Come un bollettino di guerra “ciò che accade a Stampace tutti i giorni senza soluzione di continuità”. Dopo l’ennesimo fatto di sangue avvenuto ieri pomeriggio, coltellate tra un gruppo di stranieri nel Corso, i cittadini alzano per l’ennesima volta la voce e scrivono al Prefetto: “Abbiamo paura. Chiediamo Pattuglie appiedate, telecamere. Chiediamo più controlli”.
Un clima di sofferenza quello che si respira nel cuore della città, da tempo i residenti lanciano l’allarme “perché non ci sentiamo sicuri nemmeno durante una passeggiata o quando rientriamo a casa. Il clima che si respira è pesante, sia tra noi che viviamo a Stampace che per gli avventori e gli imprenditori.
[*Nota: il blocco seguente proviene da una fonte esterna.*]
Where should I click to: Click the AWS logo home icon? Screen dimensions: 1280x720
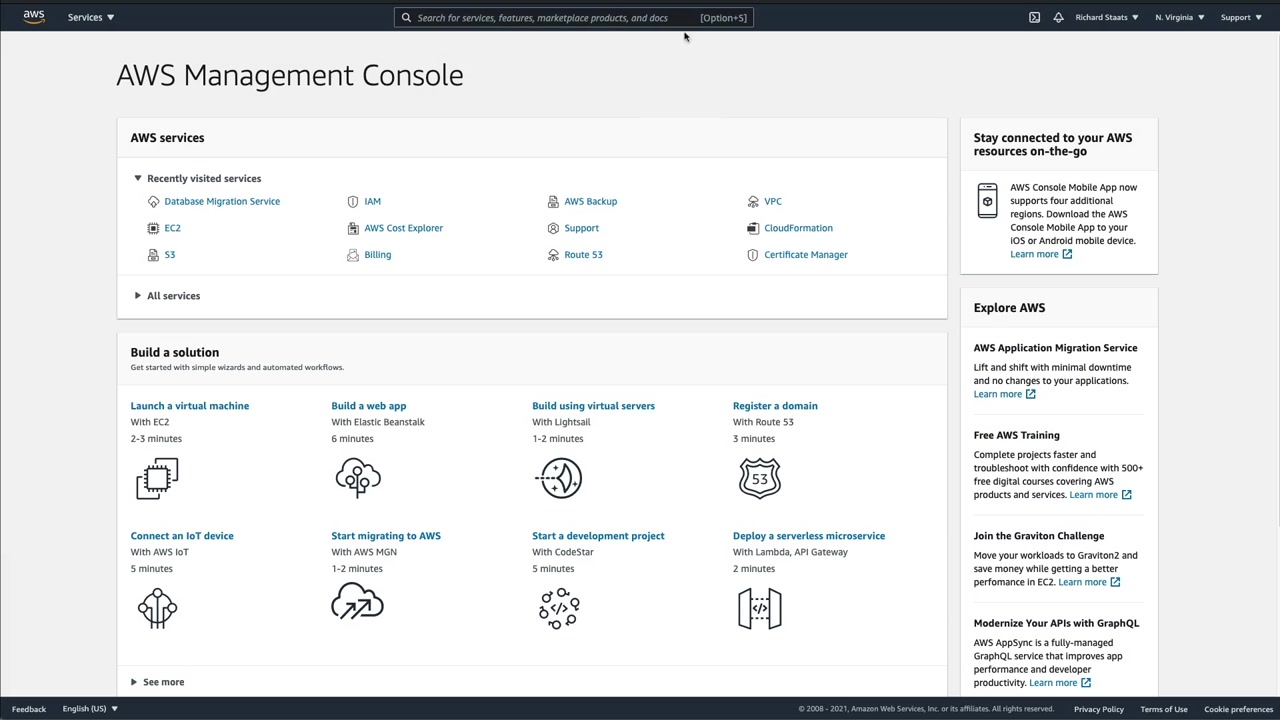pos(34,17)
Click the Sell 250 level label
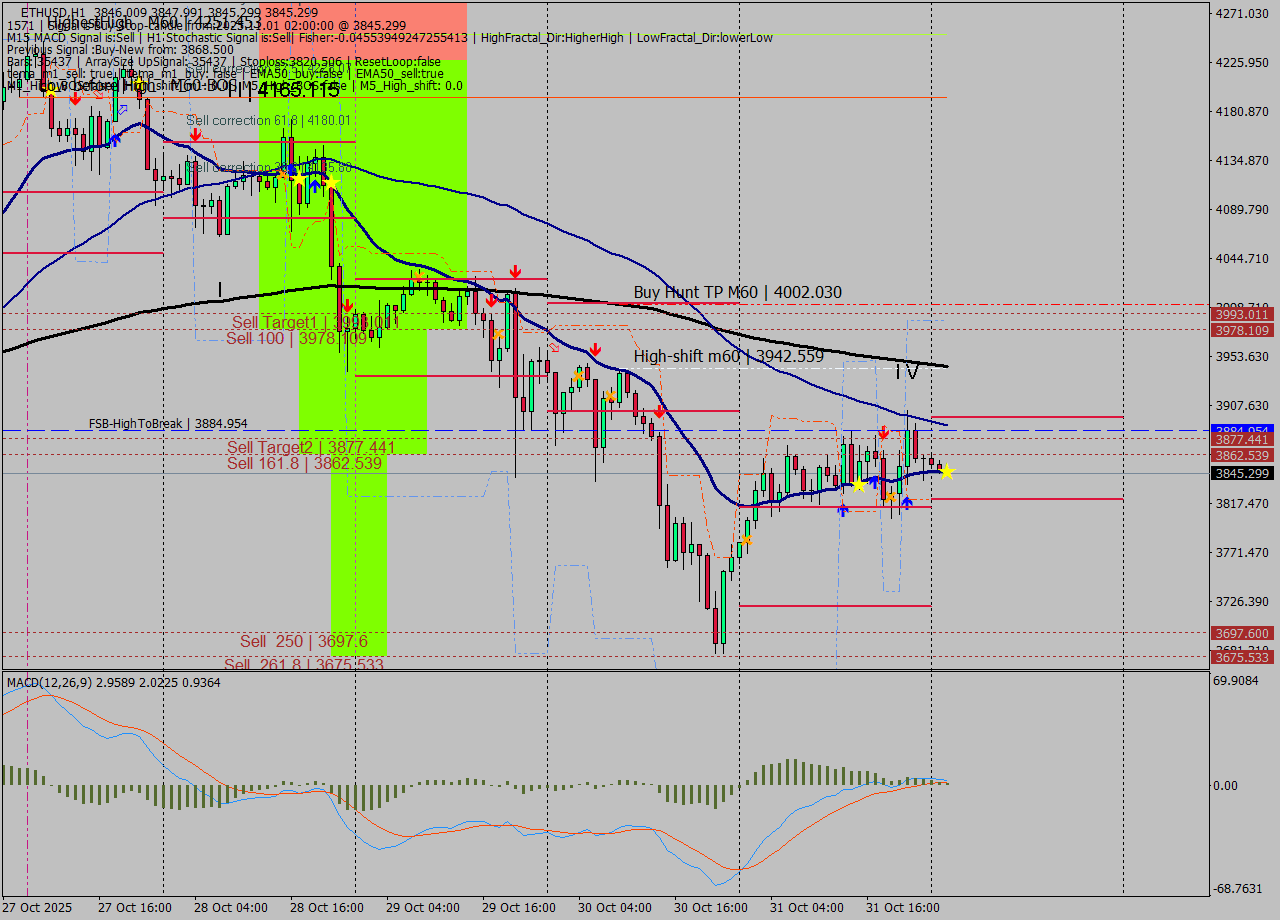The height and width of the screenshot is (920, 1280). tap(303, 641)
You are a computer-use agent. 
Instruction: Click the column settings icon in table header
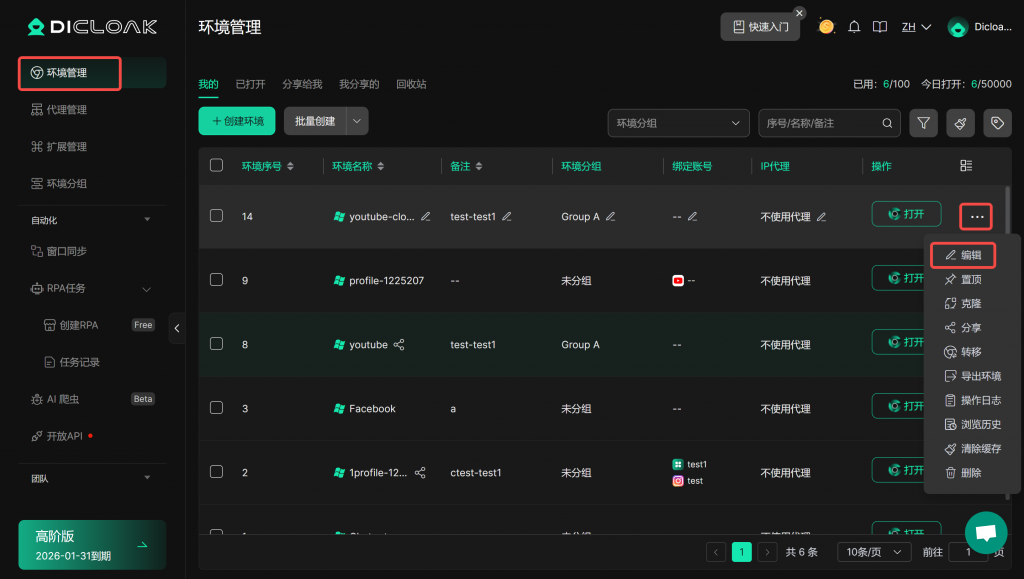(x=966, y=166)
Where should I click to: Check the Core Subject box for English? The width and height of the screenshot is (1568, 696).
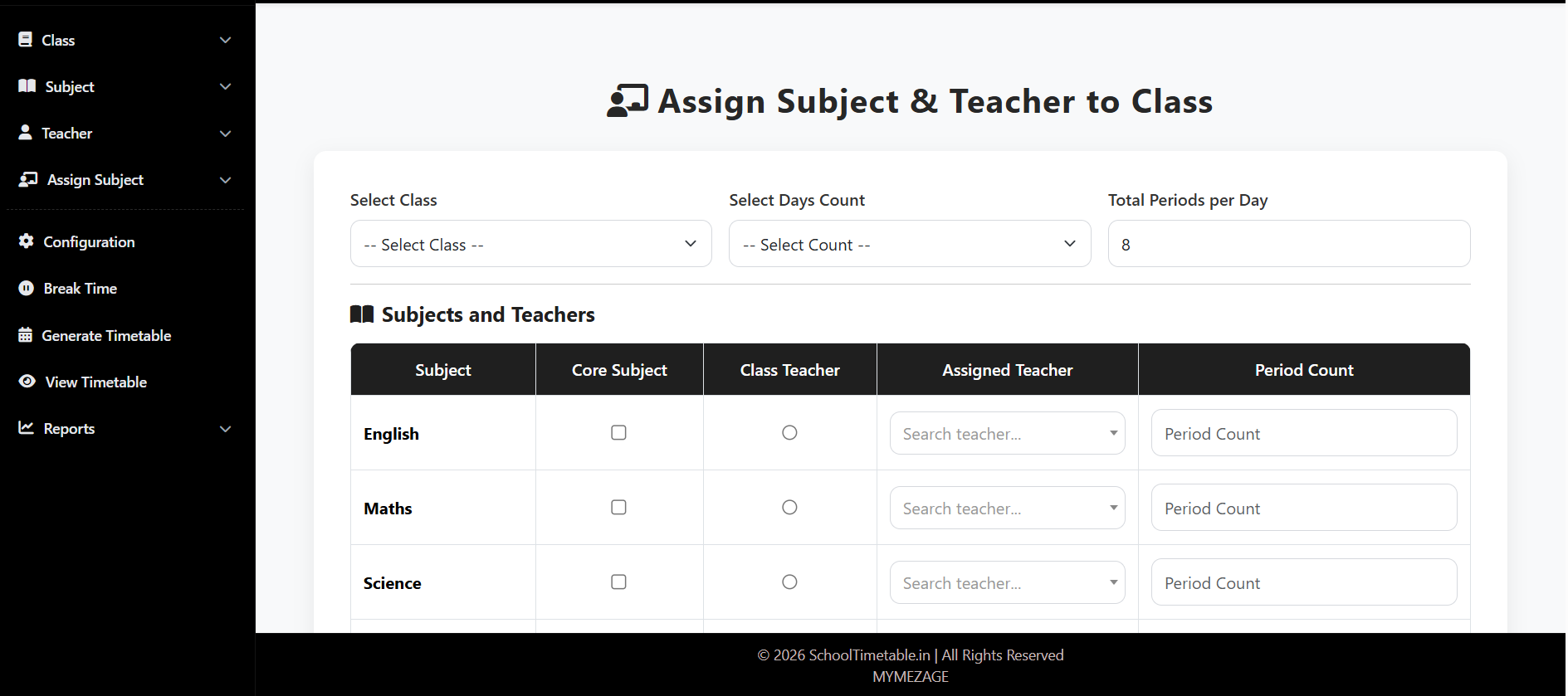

Molti ristoratori apparecchiano i tavoli solo sul momento, quando arrivano i clienti e si siedono, per non lasciare i coltelli incustoditi”.
Portavoce del malumore del cittadini è il presidente del Comitato Adolfo Costa: “Non siamo più sicuri da tempo a casa nostra. Non possiamo più frequentare quelli che un tempo erano luoghi di aggregazione. Il quartiere di Stampace, l’intero centro, attraverso la fuga dei residenti, lentamente si desertifica. Sempre più appannaggio di sbandati, di accattoni che fanno i predoni.
A nulla sono servite le grida d’allarme che abbiamo lanciato dal nostro osservatorio. A nulla gli incontri con i nostri amministratori e gli organi a tutela dei cittadini. Siamo persi, stanchi, delusi e amareggiati dalla situazione di stallo che è una situazione pericolosa per anziani donne e bambini.
Una situazione che definire esplosiva è eufemistico”.
Chiedono “aiuto a gran voce” le 400 famiglie iscritte al Comitato, “non ci stiamo a fare la vittima sacrificale e attraverso una PEC chiamiamo in causa il nuovo Prefetto per un incontro urgente in prefettura”.
Le richieste inviate al Prefetto: “Da tempo chiediamo di essere ricevuti ( il presidente e il direttivo), per descrivere lo stato di allarme nel quale versa il quartiere di Stampace e il centro storico tutto. Gli ultimi violenti episodi sono il campanello d’allarme di una situazione che è fuori controllo e che solo la incessante attività delle forze dell’ordine riesce ad arginare.
I cittadini hanno paura, gli anziani e le donne e i bambini sono i soggetti più esposti”.